I have been off all week cause of snow since I teach school...so I have been trying to jet a few bikes from work to make some extra race money....I jetted a 07 750i today and the FACTORY jets were bigger in front and smaller in rear...and this carb had never been touched...they were the factory sizes as well....just crossed up maybe :thinking: He said if ran ok...but not too like if did after I finished jetting it. I have never seen one like that.


----------



## Brute650i (Dec 17, 2008)

maybe some of the weights are getting put in the wrong bikes are any of the other bikes 58g

brutes/prairies are 52/58

vforce are 54

360 are 50? or maybe 52 and the brutes are suppose to be 58? 

That tis the question?!?!?!?!?!?!?!!?!?


----------



## Bootlegger (Dec 18, 2008)

I just wish I know why some are different....cause I was the only one ever in my clutch and they OEM's were 52...I am so confused...lol


----------



## Brute650i (Dec 17, 2008)

Could pm vforcejon and see what he says about some being 58g, some being 52g, and kawi saying they all should be 52g


----------



## NMKawierider (Apr 11, 2009)

Bootlegger said:


> I weighted my stockers again and they are 52....not sure why...I was wrong and I hope I did not steer anyone wrong. I am VERY if I have...I am not going to help with clutch weights anymore. Sorry Guys!


Don't feel bad because I get the same thing. What do you use to weigh yours?


----------



## Bootlegger (Dec 18, 2008)

nmkawierider said:


> Don't feel bad because I get the same thing. What do you use to weigh yours?


A digital scale.


----------



## NMKawierider (Apr 11, 2009)

Bootlegger said:


> A digital scale.


And I just use something the wife has in the kitchen...same thing. I wonder if others are adding the pin in to get this 58gs. I did hear that two might be a different weight then the other two. I never weighed all of the stocks to see if there was a difference...just one.


----------



## phreebsd (Dec 16, 2004)

the shape of the weight has to do with it as well. 
2 weights both eqaul to 54 grams can perform differently. 
depending on where most of the mass is from the pin it rides on, the pressure is different. weight more to the tip, more force., weight closer in to the pin the weight rides on, the less.
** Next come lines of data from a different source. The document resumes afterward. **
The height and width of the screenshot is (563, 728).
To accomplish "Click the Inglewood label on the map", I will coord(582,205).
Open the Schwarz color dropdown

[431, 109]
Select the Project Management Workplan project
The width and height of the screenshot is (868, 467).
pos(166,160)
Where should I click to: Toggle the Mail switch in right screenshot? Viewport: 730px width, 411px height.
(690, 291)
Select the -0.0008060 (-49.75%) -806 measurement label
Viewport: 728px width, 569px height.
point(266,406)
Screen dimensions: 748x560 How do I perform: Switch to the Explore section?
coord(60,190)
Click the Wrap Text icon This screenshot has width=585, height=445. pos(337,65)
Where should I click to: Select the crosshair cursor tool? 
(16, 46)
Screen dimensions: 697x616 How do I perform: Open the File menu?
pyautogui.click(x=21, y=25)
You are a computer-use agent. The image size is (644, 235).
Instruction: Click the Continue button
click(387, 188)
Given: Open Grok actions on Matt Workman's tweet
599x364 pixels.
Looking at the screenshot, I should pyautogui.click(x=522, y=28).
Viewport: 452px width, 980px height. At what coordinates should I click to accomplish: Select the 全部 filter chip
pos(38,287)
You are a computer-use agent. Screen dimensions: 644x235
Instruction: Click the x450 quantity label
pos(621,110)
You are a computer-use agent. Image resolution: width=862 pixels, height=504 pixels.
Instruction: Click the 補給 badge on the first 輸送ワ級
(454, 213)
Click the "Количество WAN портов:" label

The rotational mass is identical in both instances.


----------



## drtyTshrt (May 27, 2009)

52 grams boot thats my story and I'm sticking to it. as long as I know what I have in my bike and how it works. You need to issue a disclaimer if you give advise 

" these test have been preformed on a wheeler that may or may not give you the same results,but they work for me."


----------



## Guarino113 (Oct 3, 2009)

i weighed mine on a digital scale and the kind where u move the weights or whatever. Got 58 on the digital and 58.4 on the other. I weighed only the weight. And all four of them. It prolly does have something to do with where the weight is.


----------



## bump530 (Jan 5, 2009)

im not sure about how much they weigh, but the 08+ 750 weights are wider where the pins goes through. when my buddy bought his brute (the one i had) he ordered a clutch kit and it was for the older brutes. for some reason, when he noticed the weights were different, he just installed them anyways. when i got the bike, i took them out and put the stock weights back in since they were the correct size.


----------



## AMR840 (Feb 15, 2010)

Vforcejohn will soon have custom weights and springs for big tires and drag racers. His weights will be 1 set that will range from 52-60 grams adjustable. He also has custom springs being made up with higher shiftouts ranging from 180-260 or so. 
This is good news for all of us. He will also have the wider weights for the new brutes and teryx. 
VFJ can also answer any questions on what stock weights weigh.


----------



## Brute650i (Dec 17, 2008)

yeah ive been waiting to see what kind of price tag it carries along with it.


----------



## Brute650i (Dec 17, 2008)

Good news and bad news 

Good news is I weighed mine. 

Bad news is the Avg of the 4 it was 58.6 g 

This really answers nothing except kawi has problems somewhere in there weight dept.


----------



## Bootlegger (Dec 18, 2008)

We had another snow day so I went into the shop here to jet a bike for a guy. I called again to talk to our Service/Tech Rep....he was not available so I ask to speak to another guy. He said there were some bike out there the weights could possibly be different...I was like Ok....which ones? He said not really sure, but it was 05-07 carb models. He said all the EFI bikes were suppose to be 58 but previous year models some were different. He also said some of the 05 750's did have 52 grams and some Two-Thousand Six models did too. It was due to a different manufacture making them. He said those bike it would not hurt performance it would actually help to some extent...so they were left. He said that is what he was told a year or so ago because he had a few calls about the same questions.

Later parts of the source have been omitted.